P&G's Chief Digital and AI Officer Alfredo Colas found out. When P&G removed approval layers, licensing friction, and the departmental gatekeeping that typically separates AI capability from business users, consumption skyrocketed. Aside from higher usage, the work was measurably better. In a study conducted with more than 700 P&G employees across four business units, researchers from Harvard and Wharton found that individuals working with AI outperformed traditional two-person specialist teams working without it. AI-supported teams were three times more likely to produce solutions rated in the top 10% for quality.
This outcome was possible because P&G made an organizational design decision that forced the workforce question into the open. Rather than housing data scientists and AI engineers in a centralized analytics function, P&G embedded them directly within business units and operational teams across supply chain, marketing, and commercial functions. In partnership with Harvard Business School and BCG, P&G built an intensive eight-week AI upskillng program for executives focused on the strategic impact of AI, with in-house programs running in parallel to build daily AI fluency across the broader workforce. More than 4,000 executives have completed it.
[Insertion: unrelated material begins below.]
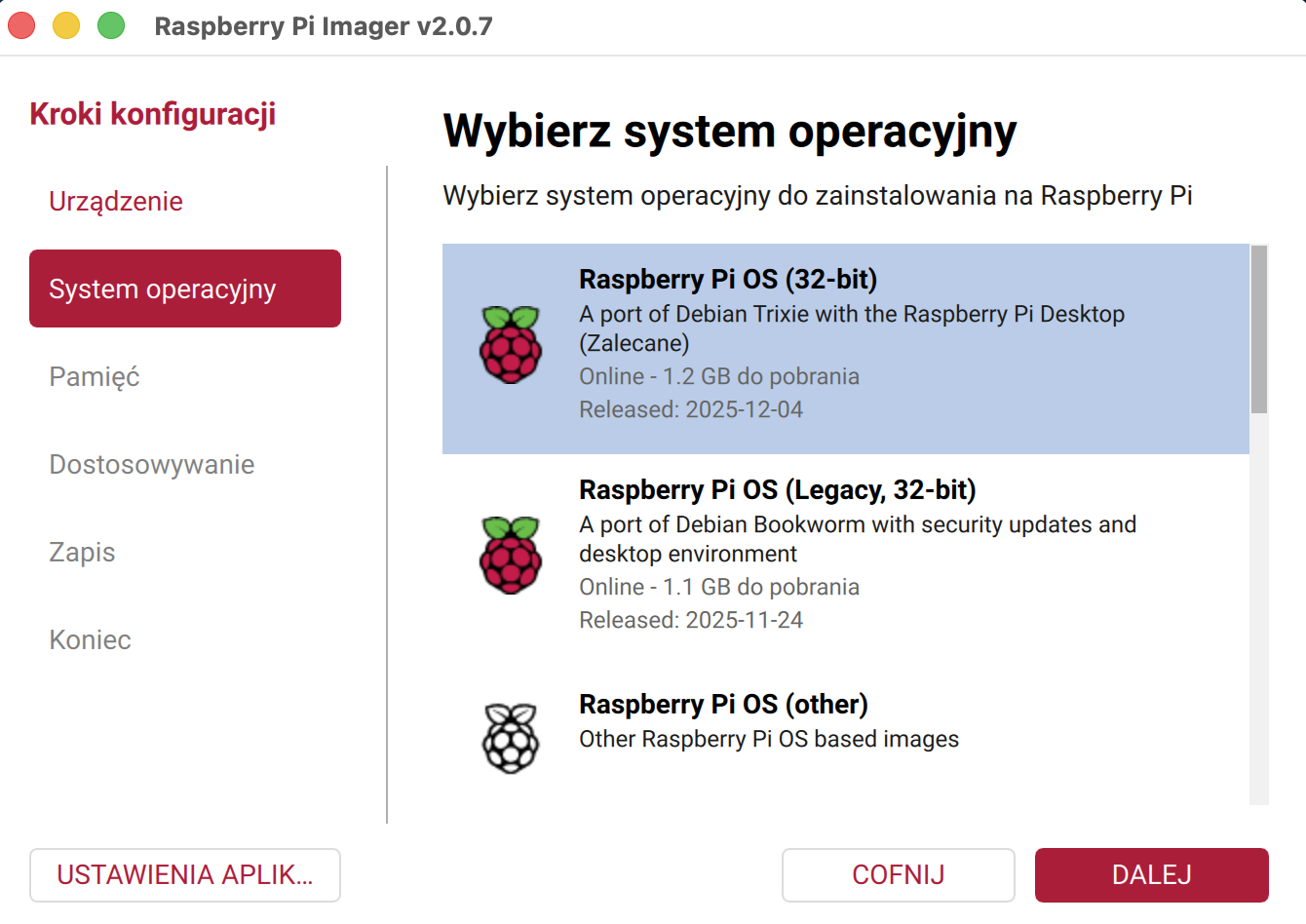Go to the Urządzenie step

[116, 202]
"The decisive differentiator will not be access to technology, but the ability to orchestrate human transformation around it."
—David Henderson, Group Director of HR, Al-Futtaim Group
When AI capability moves out of centralized functions and into the business itself, adoption stops being a mandate handed down from leadership and becomes something that emerges from the people closest to the work. David Henderson, Group Director of HR at Al-Futtaim Group, cites "adoption catalyst" as one role of CHROS in the AI era. This charge, he says, ensures AI value is not confined to central teams, but scaled from the bottom up, by employees empowered to apply it where their insight is deepest. As AI embeds itself further into business operations, that role becomes increasingly foundational.
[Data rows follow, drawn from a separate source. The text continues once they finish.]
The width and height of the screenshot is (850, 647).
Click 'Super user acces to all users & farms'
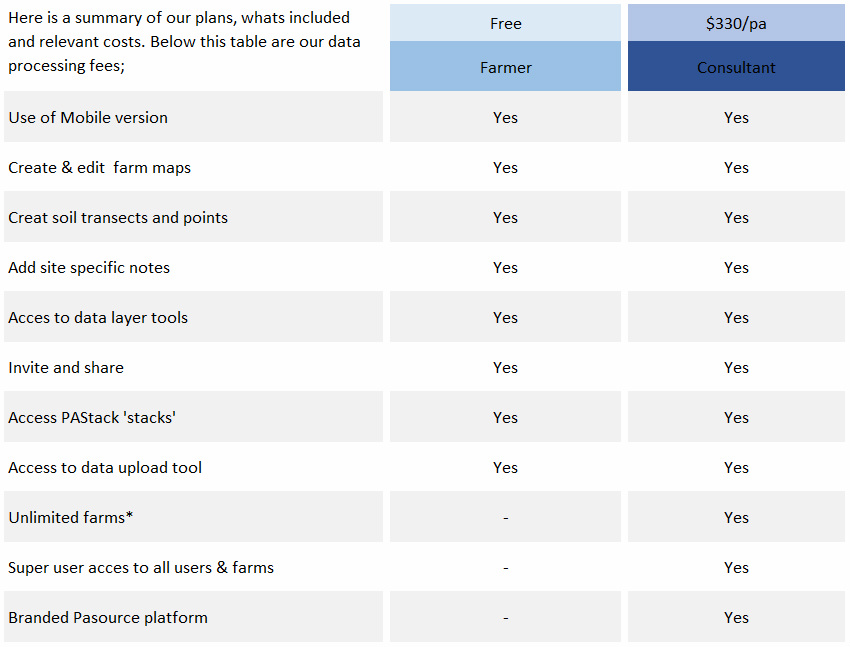[141, 567]
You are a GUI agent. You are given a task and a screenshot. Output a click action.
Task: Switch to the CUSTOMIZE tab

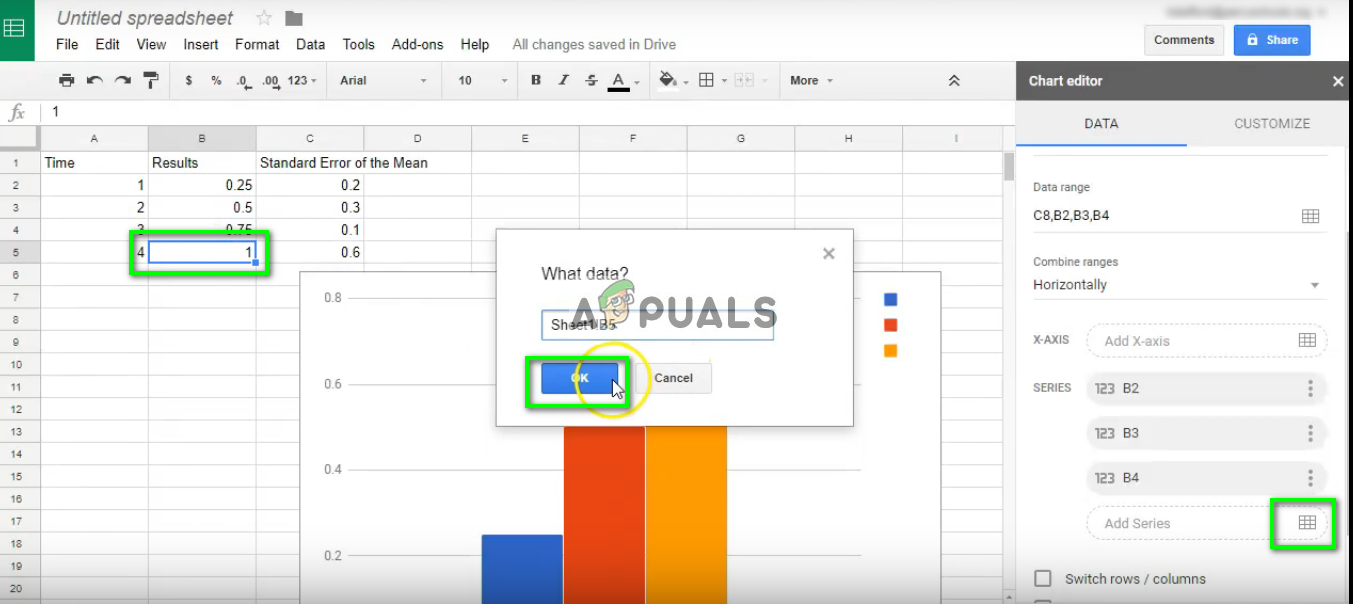(x=1271, y=123)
59% of CEOs expect the CHRO's influence to increase over the coming years as AI transformation matures. The structural default (CIO owns AI, CHRO manages the people side) produces the very adoption lag many enterprises are experiencing.
At your next AI steering committee, ask two questions: When was the CHRO brought into the conversation? What decisions were already locked in by then?
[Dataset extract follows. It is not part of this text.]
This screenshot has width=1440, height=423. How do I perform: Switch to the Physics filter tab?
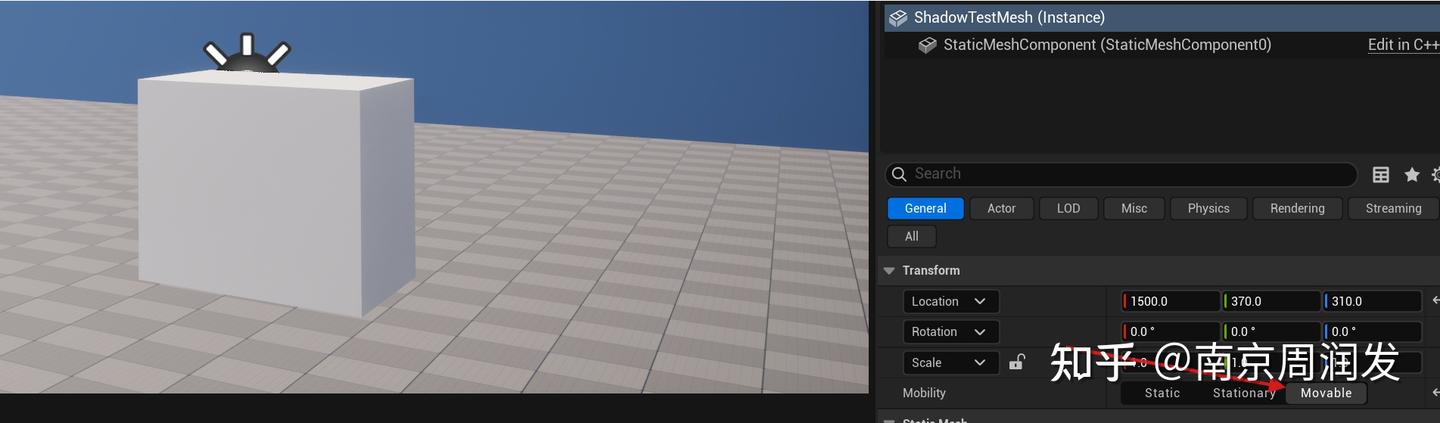pos(1208,208)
The companies generating excellent results in AI deployments are making an important decision before the architecture is in place: that the person responsible for workforce capability should help design the system that those workers will be asked to operate.
.avif)
At the next AI steering committee, ask two questions: when was HR invited into the room, and what decisions were already locked in by then? If the CHRO joined after vendor selection and workflow design were complete, serious problems may already be built into the program structure.
Effective AI governance requires the CIO and CHRO to jointly define which decisions remain human, which are AI-supported, and where accountability sits. A 2026 report found that only 40% of organizations still split AI strategy ownership across multiple executives, with 17% reporting no clear owner at all.
An analysis of Fortune 1000 companies found that organizations modernizing both workflow and workforce capability in parallel generate total shareholder returns 2.3 times higher, compared to those treating workforce readiness as secondary to technology deployment.
The most common cause is a sequencing failure: workforce readiness is treated as a downstream training problem rather than a parallel design workstream. A 2026 survey found that 85% of employees say the AI training they receive does not help them apply AI in their actual role.
The CHRO's role in AI transformation is to co-own strategy from the design stage. Enterprises where the CHRO helps design workflows and workforce capability before rollout report AI training effectiveness more than double that of CIO or CTO-led models.